The remaining animals of Cherax quadricarinatus (n = 80), Palaemon argentinus (n = 480) and Munida gregaria (n = 80) were randomly and equitably distributed into two groups: half of each species on the fed group and the other half in the starved group. The fed group was daily fed ad libitum with TetraColor® granules throughout the 15 days of the entire experimental period. The starved animals were not fed until day 15. During the experimental period, all containers were cleaned and water was renewed twice a week. Animals were sampled at every three days (T3, T6, T9, T12 and T15) when 8 crayfishes, 48 shrimps and 8 squat lobsters of the two groups, fed and starved, were weighed. Each midgut gland and pleon muscle was dissected and frozen at -80°C. Considering the small size of shrimps (and the subsequent small volume of the obtained organ and muscular tissue) 6 midgut glands and pleon muscles from the same experimental group and time were pooled (8 pools with 6 organs or tissues each), to ensure enough material for all analysis.
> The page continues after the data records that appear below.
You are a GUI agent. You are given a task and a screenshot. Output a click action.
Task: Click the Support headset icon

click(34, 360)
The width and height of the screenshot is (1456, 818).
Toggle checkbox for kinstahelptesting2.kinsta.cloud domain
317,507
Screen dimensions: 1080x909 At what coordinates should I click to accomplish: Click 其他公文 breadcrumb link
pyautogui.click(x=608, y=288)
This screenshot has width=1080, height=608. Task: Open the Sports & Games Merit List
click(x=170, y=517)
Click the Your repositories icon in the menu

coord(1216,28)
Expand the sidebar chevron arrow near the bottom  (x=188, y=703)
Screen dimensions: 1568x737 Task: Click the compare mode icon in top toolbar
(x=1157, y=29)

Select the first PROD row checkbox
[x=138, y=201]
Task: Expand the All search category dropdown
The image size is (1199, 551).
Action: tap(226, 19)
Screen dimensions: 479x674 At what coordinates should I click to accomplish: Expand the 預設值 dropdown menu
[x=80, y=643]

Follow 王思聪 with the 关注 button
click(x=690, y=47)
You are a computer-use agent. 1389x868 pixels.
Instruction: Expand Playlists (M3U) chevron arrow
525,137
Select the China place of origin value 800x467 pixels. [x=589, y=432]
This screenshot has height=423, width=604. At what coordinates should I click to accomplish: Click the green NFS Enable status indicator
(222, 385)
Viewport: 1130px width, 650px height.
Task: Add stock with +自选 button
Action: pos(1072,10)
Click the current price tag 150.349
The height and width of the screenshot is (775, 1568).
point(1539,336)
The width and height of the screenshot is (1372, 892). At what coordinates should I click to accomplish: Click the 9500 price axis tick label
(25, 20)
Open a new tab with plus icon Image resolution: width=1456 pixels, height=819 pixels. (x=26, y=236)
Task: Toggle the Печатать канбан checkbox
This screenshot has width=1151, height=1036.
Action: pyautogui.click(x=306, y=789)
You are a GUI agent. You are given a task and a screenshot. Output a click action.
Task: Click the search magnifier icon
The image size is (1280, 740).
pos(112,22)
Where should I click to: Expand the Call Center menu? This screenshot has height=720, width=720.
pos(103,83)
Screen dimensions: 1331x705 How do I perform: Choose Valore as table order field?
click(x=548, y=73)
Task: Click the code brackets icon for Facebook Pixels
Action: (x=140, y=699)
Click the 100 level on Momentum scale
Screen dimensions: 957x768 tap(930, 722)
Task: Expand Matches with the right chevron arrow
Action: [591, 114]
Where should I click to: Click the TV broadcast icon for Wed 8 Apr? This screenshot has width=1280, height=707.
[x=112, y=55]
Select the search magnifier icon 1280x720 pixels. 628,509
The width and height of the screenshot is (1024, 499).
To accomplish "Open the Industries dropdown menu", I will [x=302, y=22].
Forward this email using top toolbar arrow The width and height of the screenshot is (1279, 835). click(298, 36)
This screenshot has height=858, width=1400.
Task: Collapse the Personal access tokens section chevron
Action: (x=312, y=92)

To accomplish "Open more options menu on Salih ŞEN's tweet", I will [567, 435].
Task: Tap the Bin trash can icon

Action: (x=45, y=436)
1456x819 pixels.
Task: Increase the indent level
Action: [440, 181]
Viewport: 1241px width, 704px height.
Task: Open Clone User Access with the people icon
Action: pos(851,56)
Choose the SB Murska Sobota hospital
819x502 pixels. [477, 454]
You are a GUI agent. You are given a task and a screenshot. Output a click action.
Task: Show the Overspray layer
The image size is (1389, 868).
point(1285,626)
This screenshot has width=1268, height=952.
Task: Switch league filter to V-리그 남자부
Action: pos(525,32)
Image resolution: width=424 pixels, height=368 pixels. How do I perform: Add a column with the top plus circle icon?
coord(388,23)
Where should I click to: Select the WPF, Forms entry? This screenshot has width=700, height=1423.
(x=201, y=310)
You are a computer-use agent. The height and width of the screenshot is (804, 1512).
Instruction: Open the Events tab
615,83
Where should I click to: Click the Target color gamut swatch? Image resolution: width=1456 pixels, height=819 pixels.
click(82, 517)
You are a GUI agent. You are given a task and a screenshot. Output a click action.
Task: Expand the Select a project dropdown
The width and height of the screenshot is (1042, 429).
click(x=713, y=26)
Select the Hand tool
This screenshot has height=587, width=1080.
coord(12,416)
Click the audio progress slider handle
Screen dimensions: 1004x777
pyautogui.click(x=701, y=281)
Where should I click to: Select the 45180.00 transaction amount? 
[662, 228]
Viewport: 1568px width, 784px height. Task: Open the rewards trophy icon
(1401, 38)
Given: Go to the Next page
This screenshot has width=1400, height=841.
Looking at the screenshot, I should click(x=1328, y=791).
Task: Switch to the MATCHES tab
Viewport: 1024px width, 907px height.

The wet midgut gland index (MGI) was calculated to assess the potential mobilization of metabolic reserves during the assay. This index was calculated according to Jones et al. (2000)  as MGI (%) = (midgut gland weight/whole body weight) x 100. At T0 and for each macromolecule (glycogen, lipid and protein), a ratio between the macromolecule in the MG and in the muscle pleon was also calculated.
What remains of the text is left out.